Her voice finally breaks the spell the amber liquid holds over me, and I turn to her, seeing the worry etched across her face.

“That was nothing, back there, it was just-” I trail off and force a smile at her instead. I’m not comfortable feeling this exposed to her, knowing that the emotions and the baggage I usually cram down somewhere deep inside are threatening to rip me apart while she’s right in front of me, and the thought of that is almost more than I can stomach.

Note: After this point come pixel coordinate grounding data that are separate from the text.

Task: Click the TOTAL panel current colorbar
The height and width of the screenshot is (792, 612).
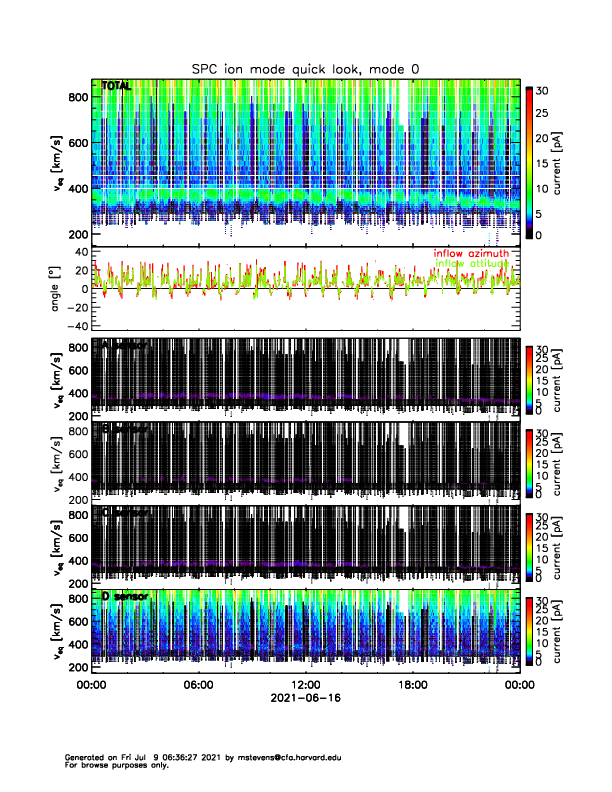Action: 529,160
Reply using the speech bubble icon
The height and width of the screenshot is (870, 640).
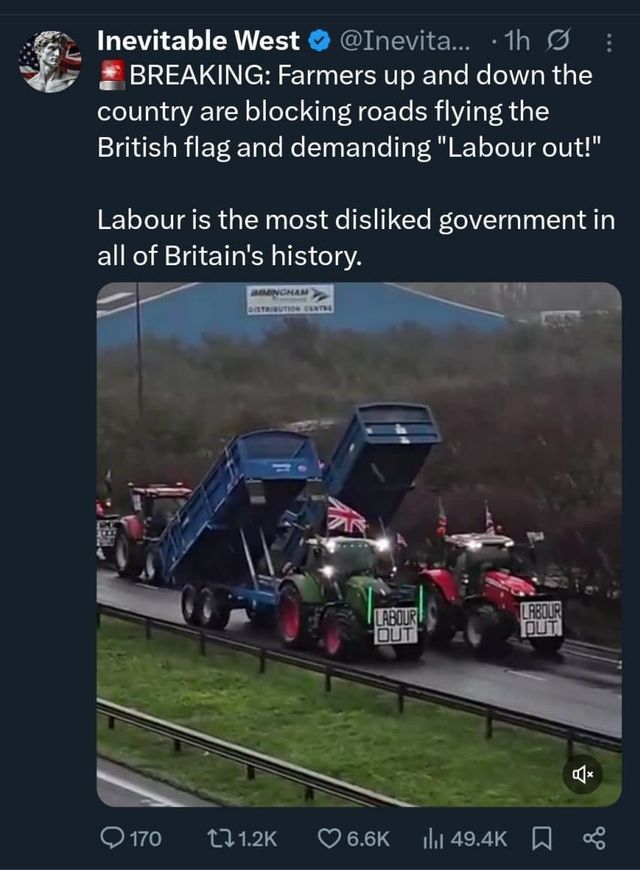(x=112, y=838)
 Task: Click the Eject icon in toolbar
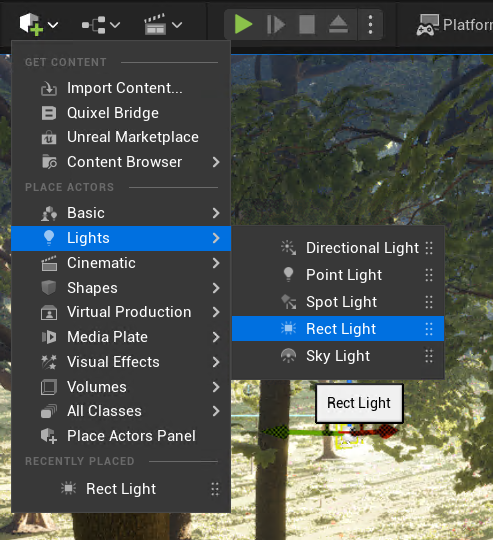338,24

“Look, this is nothing,” I nod at the bottle. “I’m not going to actually open it or anything, I just- I don’t know, I just like to look at it sometimes. I guess it helps in some weird way when I can stare it in the face and know I’m not going to let it get to me.” I shrug as I look at her standing there in the doorway of the dark room, silhouetted by the low light from the kitchen behind her.

“I know you aren’t.” She steps hesitantly into the room. “Hudson, I don’t care what that asshole was talking about, and you don’t have tell me anything. I just want to know that you’re OK.”

Jesus, how did I find this girl?

“I’m- I’m fine.” But then I look into her eyes and it breaks me, breaks the bullshit. “Well, no, I’m not actually.” I close my eyes as she moves into the room, and when I feel her weight on the couch next to me and feel her wrap her arms around me, I just sink into her.

“Reagan, there’s a lot about me-” I pull back to look her in the eyes, and she’s looking at me so innocently, and with such an intensity that I can’t even tell her. How can I ruin that smile and the light in those eyes with the literal hell I’ve seen. With what I’ve done.

I kiss her instead, and just like that, I’m losing myself in her. I’m lost in that kiss and it’s better than any escape I’ve ever found in any bottle I’ve ever seen the bottom of.

She’s pulling us both back onto the couch and I’m collapsing into her, tearing at her stiff formal clothes. I’m pulling off the vestiges that make her the prim, poised public Reagan to get to the sexy, animalistic primal Reagan that I know that lives deeper. The Reagan that comes out when we’re both naked and my mouth is on her pussy.